Thursday, January 05, 2006

Ultimamente estoy leyendo muchos cuentos, género que por prejuicio siempre me pareció vulgar, o aunque sea mas vulgar que la poesía y la novela. Estuve pensando mucho en la idea de un cuento perfecto, y las aproximaciones más dignas que se me ocurrieron son de Carver o de Chejov, aunque por motivos que no vienen al caso no pude evitar pensar en uno de mis cuentos favoritos. El autor es Max Beerbohm, escritor al que conocí durante el 2003, año en que viví de robar libros, leerlos y posteriormente venderlos a amigos que los compraban por lástima. Beerbohm nació en Londres en 1872 y murió en Rapallo, Italia, en 1956, y además de cuentos escribió novelas, crónicas, artículos, ensayos, y era dibujante y caricaturista. Es, posiblemente, el paradigma del escritor menor y el hombre feliz. Fue un hombre educado y bueno.

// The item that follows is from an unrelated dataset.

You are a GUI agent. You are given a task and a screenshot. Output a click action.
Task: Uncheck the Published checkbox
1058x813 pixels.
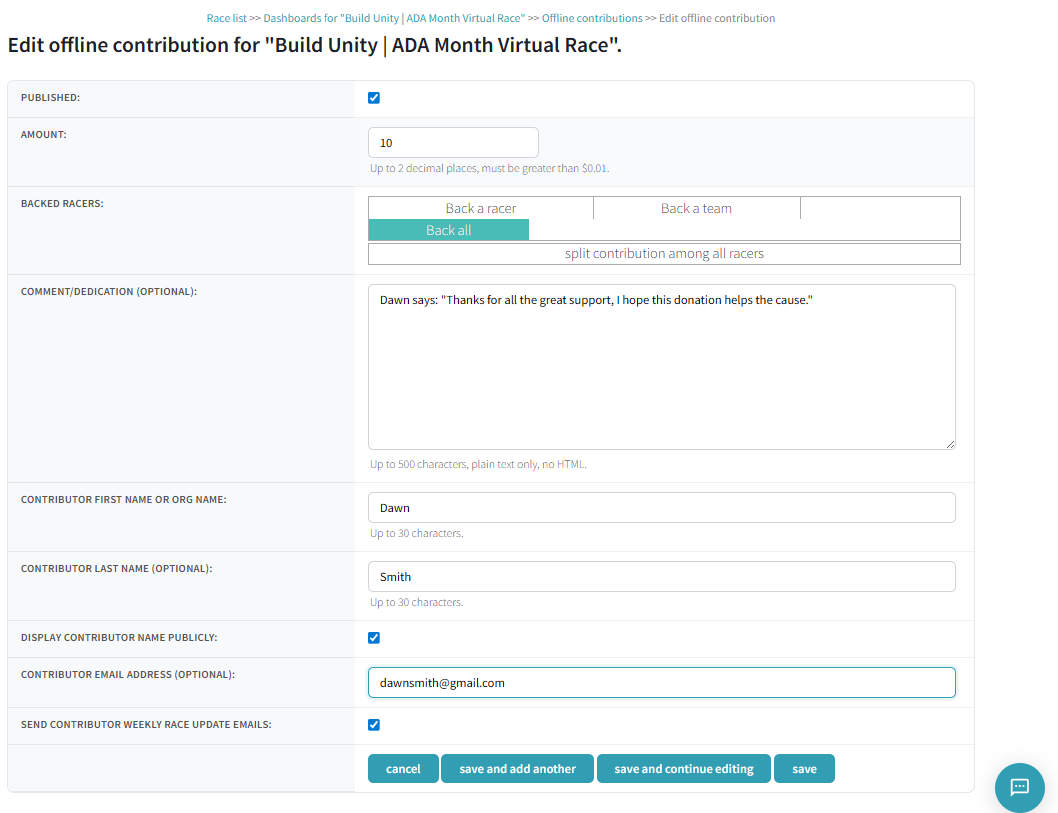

El cuento al que me refería es Enoch Soames, recogido en la antología de literatura fantástica de Borges, Bioy y Silvina Ocampo. El cuento habla sobre un poeta mediocre y pedante al que el autor conoce en su juventud. El poeta, que solamente escribió dos libros, a cuál mas malo, se hace amigo del jóven Beerbohm, que asi se convierte en testigo involuntario de sus desgracias. El cuento se transforma en un documento sobre la vida de tantos pobres pelotudos que eligen dedicarse a la literatura (raza sorprendentemente actual, nunca en extinción), y en un relato costumbrista que describe al Londres de finales del siglo XIX. Hasta ese momento es un cuento cómico, oscila entre el naturalismo y la crónica periodística (Beerbohm aparece con su nombre real, Aubrey Beardsley), entre la sátira y el costumbrismo. Y de golpe todo cambia. Por supuesto, en un momento Enoch Soames, abismado, consigue notar su mediocridad. El decaimiento y la desgana se apoderan de él. Una tarde Beerbohm lo encuentra en un restaurante. Hablan, el jóven narrador trata de levantarle la moral al poeta. Le hace notar que su situación económica no es mala, que puede vivir de rentas el resto de su vida, que posiblemente necesite solamente unas vacaciones. El mal poeta dice que de lo único que tiene ganas es de suicidarse y que lo daría todo por saber si su nombre va a perdurar. Entonces un vecino de mesa, un hombre con pinta de chulo porteño, les pide permiso para sentarse en su mesa. Se presenta como el Diablo y asegura que si Soames le vende su alma él lo hará viajar en el tiempo, cien años, hasta 1997, a la sala de lecturas del Museo Británico, donde Soames trabaja, para que constate él mismo si su nombre trascendió al tiempo. Soames, pese a los ruegos de Beerbohm, acepta. Antes de salir se compromete a verse nuevamente con Beerbohm en el mismo restaurante. Las horas siguientes están narradas como un sueño, como una pesadilla, como si Borges o Kafka lo narraran. Se produce el reencuentro entre el poeta y Beerbohm. El primero tiene la palidez de un muerto. Viajó en el tiempo. No encontró su nombre en ninguna enciclopedia, en ninguna antología. Pero sí encontró un cuento de Beerbohm titulado Enoch Soames, donde entre otras cosas se le ridiculiza. Después llega el Diablo y se lo lleva al infierno pese a los intentos que hace Beerbohm en sentido contrario.

Sobre el final del cuento hay una última sorpresa más, relacionada con la gente a la que Soames vio en el futuro. Y otra sorpresa, más ligera, relativa a las paradojas. Pero se lo dejo a los que tengas en su mano la Antología de la literatura fantástica de Borges, Bioy y Silvina, o a los que busquen desesperadamente un libro de Beerbohm en las bibliotecas.